YaDiff est un outil permettant la propagation d’informations d’une base IDA vers une autre pour assister l’analyse de codes binaires. Il utilise un réseau de neurones entraîné à identifier les routines similaires.


Body

Le projet YaDiff a vu le jour suite au problème récurrent du suivi de version lors de la rétro-ingénierie de binaires sous IDA. En effet, quel rétro-concepteur n'a jamais été confronté, après de longues heures d'analyse d'un binaire, à la difficulté de devoir transposer le fruit de son travail sur la toute dernière version dudit binaire ? Pour pouvoir porter les symboles de documentation d’une base IDA vers une autre, YaDiff doit être capable d’identifier les parties de code semblables de deux binaires différents.
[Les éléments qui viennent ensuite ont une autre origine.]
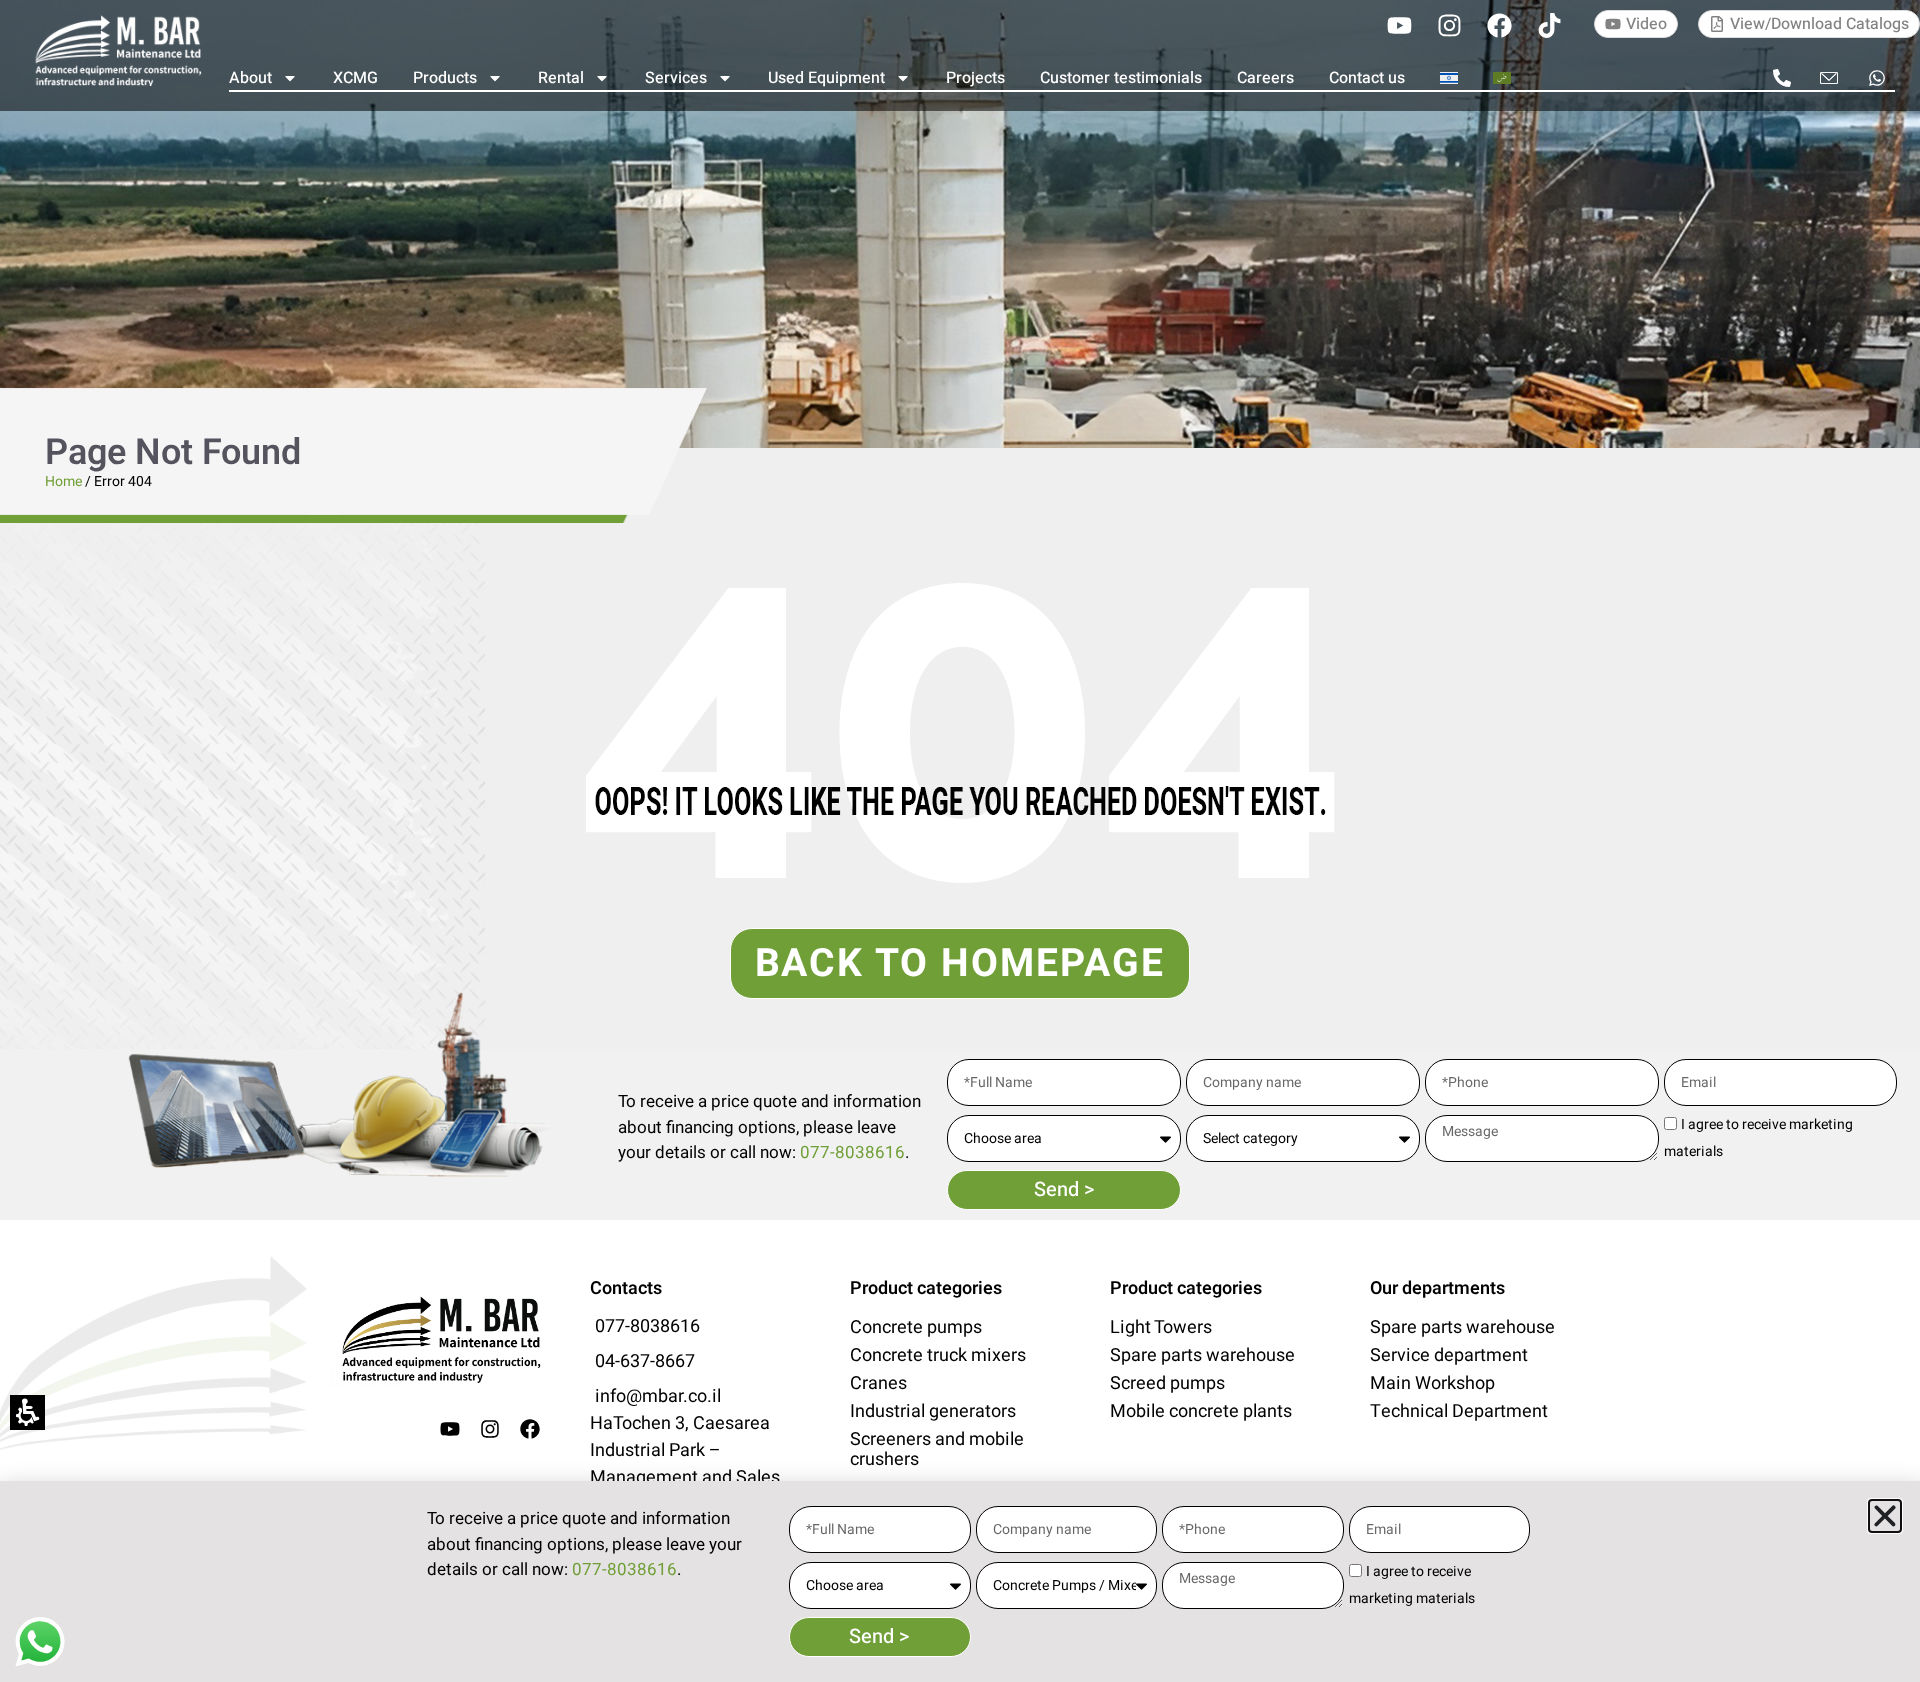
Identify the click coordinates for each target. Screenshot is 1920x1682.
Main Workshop (1432, 1384)
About (250, 78)
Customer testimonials (1121, 78)
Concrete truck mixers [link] (938, 1356)
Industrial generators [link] (933, 1412)
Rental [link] (561, 78)
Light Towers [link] (1161, 1328)
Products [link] (445, 78)
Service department (1449, 1356)
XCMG (355, 78)
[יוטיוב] (1399, 25)
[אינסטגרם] (1449, 25)
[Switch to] (1449, 78)
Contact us (1367, 78)
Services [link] (676, 78)
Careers (1265, 78)
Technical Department (1459, 1412)
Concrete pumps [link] (916, 1328)
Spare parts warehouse (1202, 1356)
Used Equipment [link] (826, 78)
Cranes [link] (878, 1384)
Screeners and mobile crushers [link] (937, 1450)
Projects (975, 78)
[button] (1885, 1516)
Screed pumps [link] (1167, 1384)
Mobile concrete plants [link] (1201, 1412)
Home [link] (63, 481)
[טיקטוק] (1549, 25)
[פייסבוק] (1499, 25)
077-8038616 (852, 1152)
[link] (117, 50)
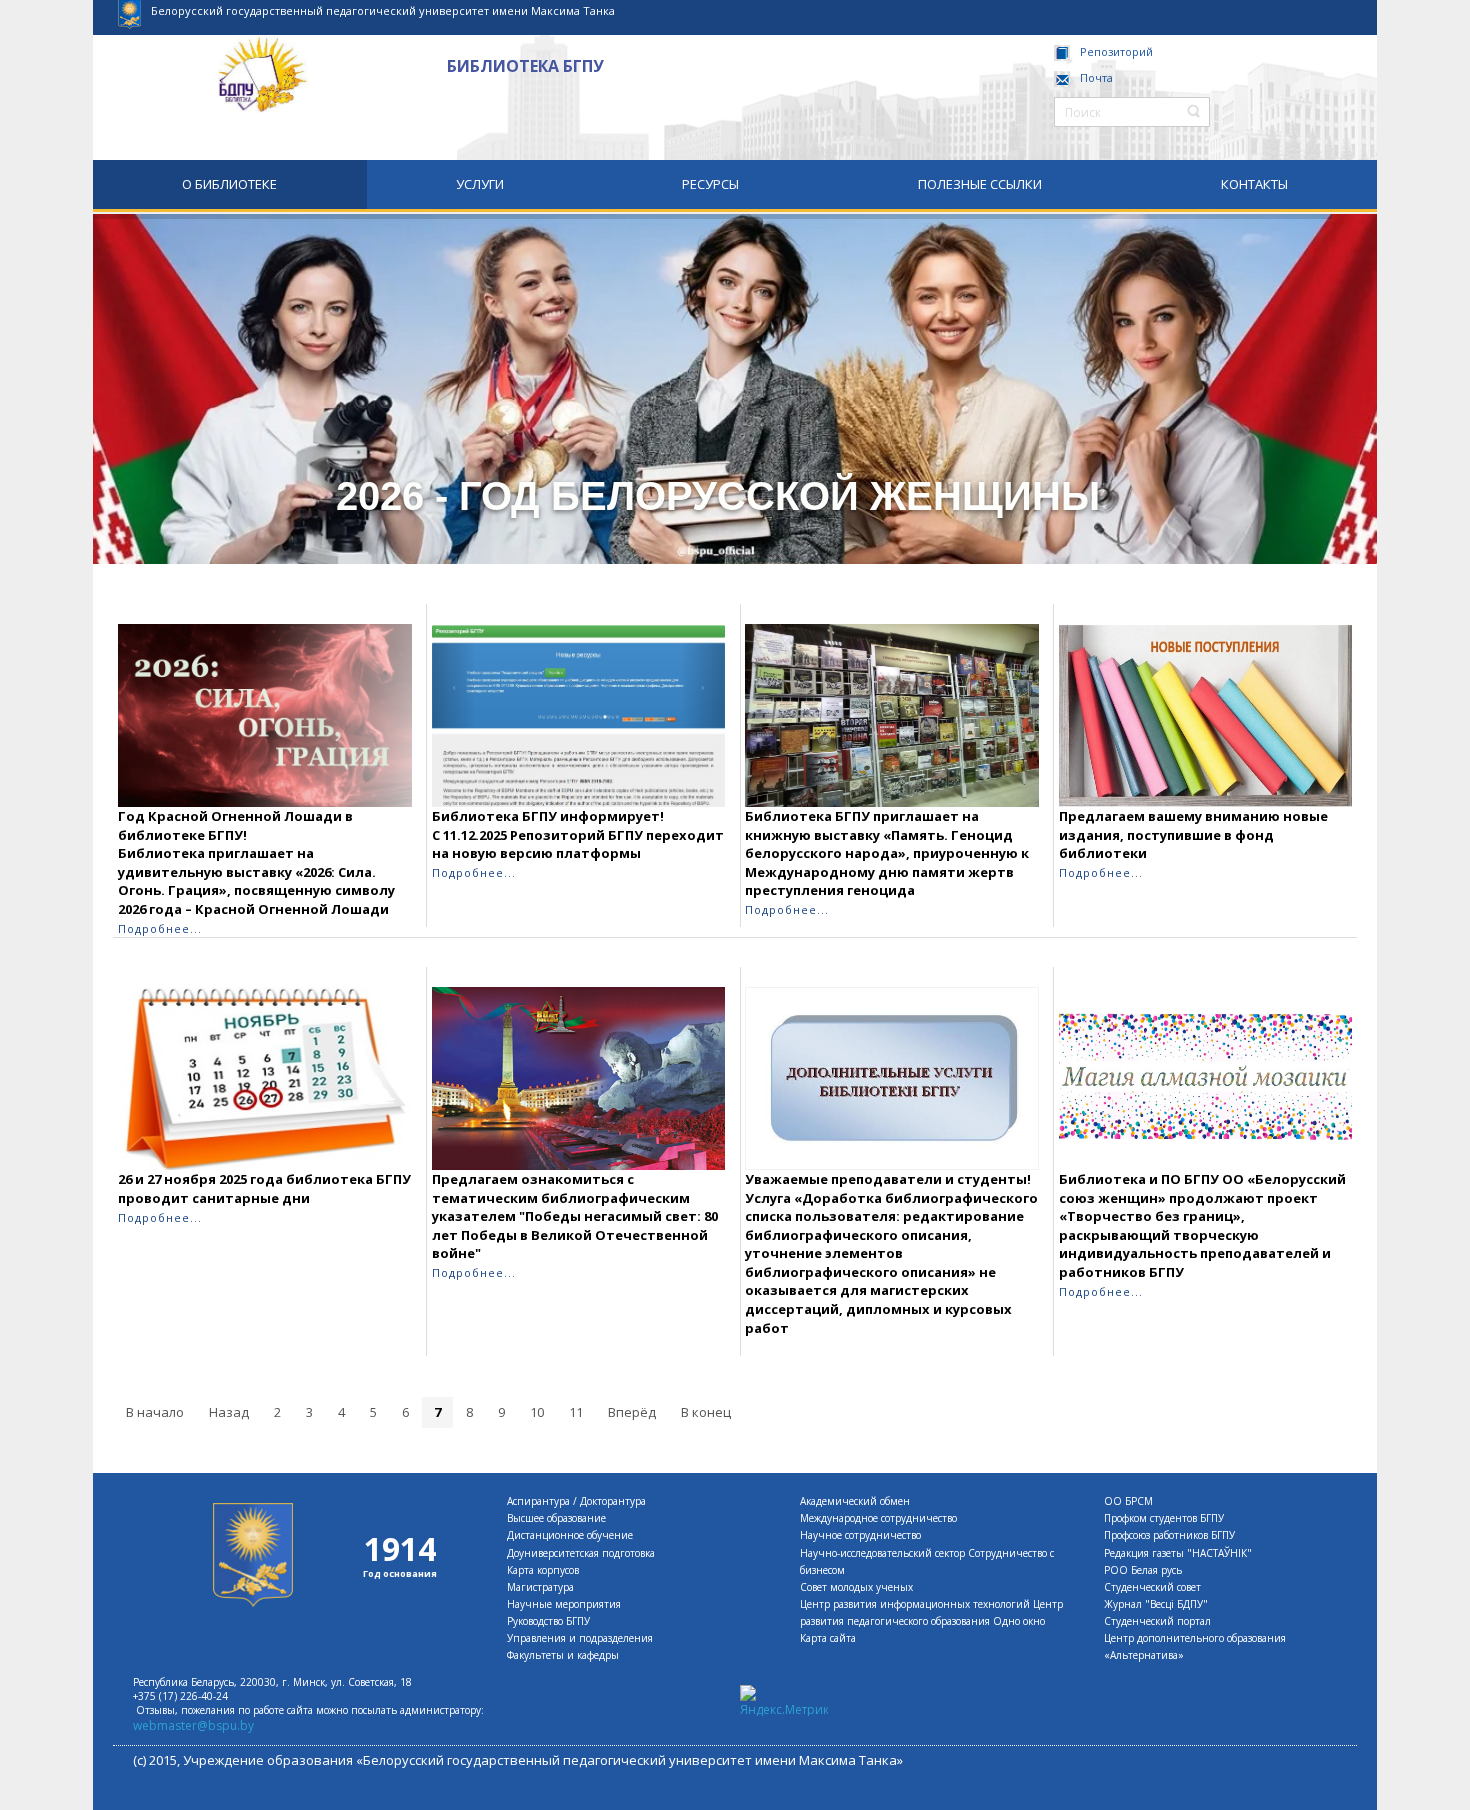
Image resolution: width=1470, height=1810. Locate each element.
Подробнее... (160, 928)
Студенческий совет (1152, 1587)
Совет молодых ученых (856, 1587)
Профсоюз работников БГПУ (1169, 1535)
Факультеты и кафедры (563, 1655)
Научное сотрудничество (860, 1535)
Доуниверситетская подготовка (581, 1553)
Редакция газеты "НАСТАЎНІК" (1178, 1553)
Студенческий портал (1157, 1621)
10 (537, 1412)
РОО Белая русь (1143, 1570)
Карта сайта (828, 1638)
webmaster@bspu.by (193, 1725)
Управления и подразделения (580, 1638)
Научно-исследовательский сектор (882, 1553)
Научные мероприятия (564, 1604)
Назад (229, 1412)
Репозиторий (1116, 51)
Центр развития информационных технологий (915, 1604)
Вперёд (632, 1412)
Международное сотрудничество (878, 1518)
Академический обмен (855, 1501)
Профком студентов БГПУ (1164, 1518)
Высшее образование (556, 1518)
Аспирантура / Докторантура (576, 1501)
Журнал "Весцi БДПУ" (1156, 1604)
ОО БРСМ (1128, 1501)
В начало (155, 1412)
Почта (1096, 77)
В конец (706, 1412)
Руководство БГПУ (548, 1621)
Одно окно (1019, 1621)
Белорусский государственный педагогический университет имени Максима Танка (383, 10)
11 (576, 1412)
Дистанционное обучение (570, 1535)
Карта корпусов (543, 1570)
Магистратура (540, 1587)
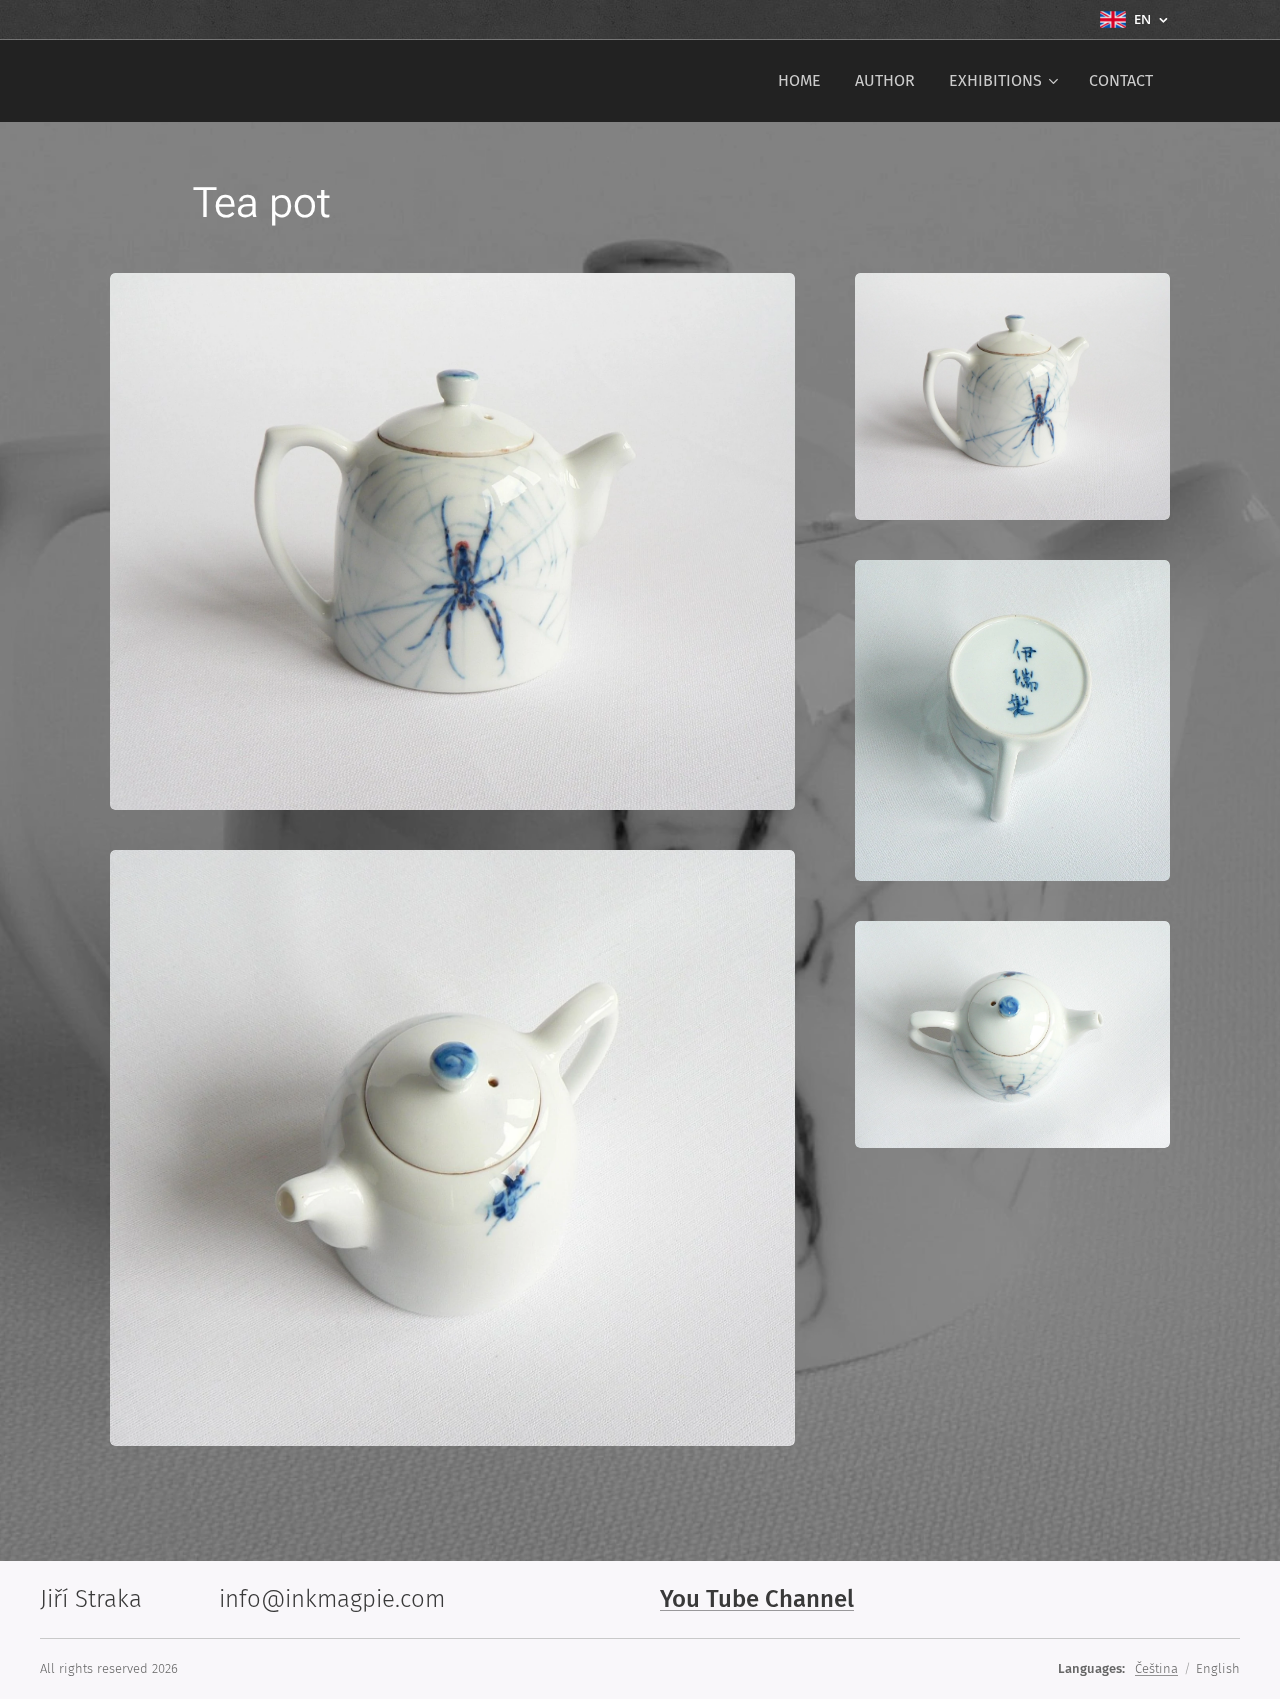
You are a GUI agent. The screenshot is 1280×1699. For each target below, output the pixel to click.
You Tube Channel (757, 1599)
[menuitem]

La documentation qui accompagne les binaires désassemblés peut être issue de l’analyste ou du code source. Elle peut être présente sous forme de « symboles », c’est-à-dire de noms de fonctions, de données globales, de labels, commentaires, prototypes de fonctions ou données, renommage (variables, registres...), typage de structures, etc. Ces symboles, le nom des objets sont des informations essentielles pour l’analyse de binaires complexes.

Fréquemment, les références aux chaînes de caractères (« toto »), valeurs immédiates (0x42), instructions folkloriques (fabs), appels système (call WriteFile) permettent d’identifier des parties de code semblables. En effet, il s’agit de caractéristiques facilement identifiables qui agissent comme des marqueurs naturels, des points d’accroches pour une comparaison. Il existe plusieurs scripts qui identifient ces marqueurs et permettent parfois de reconnaître quelques fonctions. En fait, presque chaque analyste a le sien. Les plus téméraires propagent même les symboles entièrement à la main !

Cependant, afin de pouvoir exploiter intelligemment l’ensemble vertigineux de ces marqueurs, une des solutions les moins complexes aujourd’hui est d’utiliser un réseau de neurones. Ce réseau est le cœur d’un système qui prend en entrée deux fonctions (routines) et donne, en sortie, un score de similarité.

À la fin de ce bref article, non seulement vous comprendrez comment reconnaître les fonctions semblables au sein de binaires compilés, mais aussi, puisque la méthode employée est générique, vous serez capables d’utiliser un réseau de neurones afin d’identifier les éléments semblables de n’importe quelle collection à condition que :

  • suffisamment de caractéristiques puissent être extraites de ces éléments ;
  • suffisamment d’éléments connus (i.e. : étiquetés) existent pour constituer le corpus d’apprentissage.

La méthode décrite ci-après pourrait être adaptée pour cataloguer des logiciels, bâtiments, pages web, molécules, galaxies...

1. Des vecteurs de caractéristiques

Les informations de documentation d’un binaire accompagnent le code. Elles sont donc, à son image, encapsulées dans des fonctions. Le nom d’une fonction et son prototype sont des éléments cruciaux pour un analyste. D’autant qu’IDA propage les symboles de prototypages. Une fois une fonction reconnue, il n’est pas trop difficile d’identifier ses blocs basiques : la commande diff sur du code désassemblé puis standardisé donnera de bons résultats.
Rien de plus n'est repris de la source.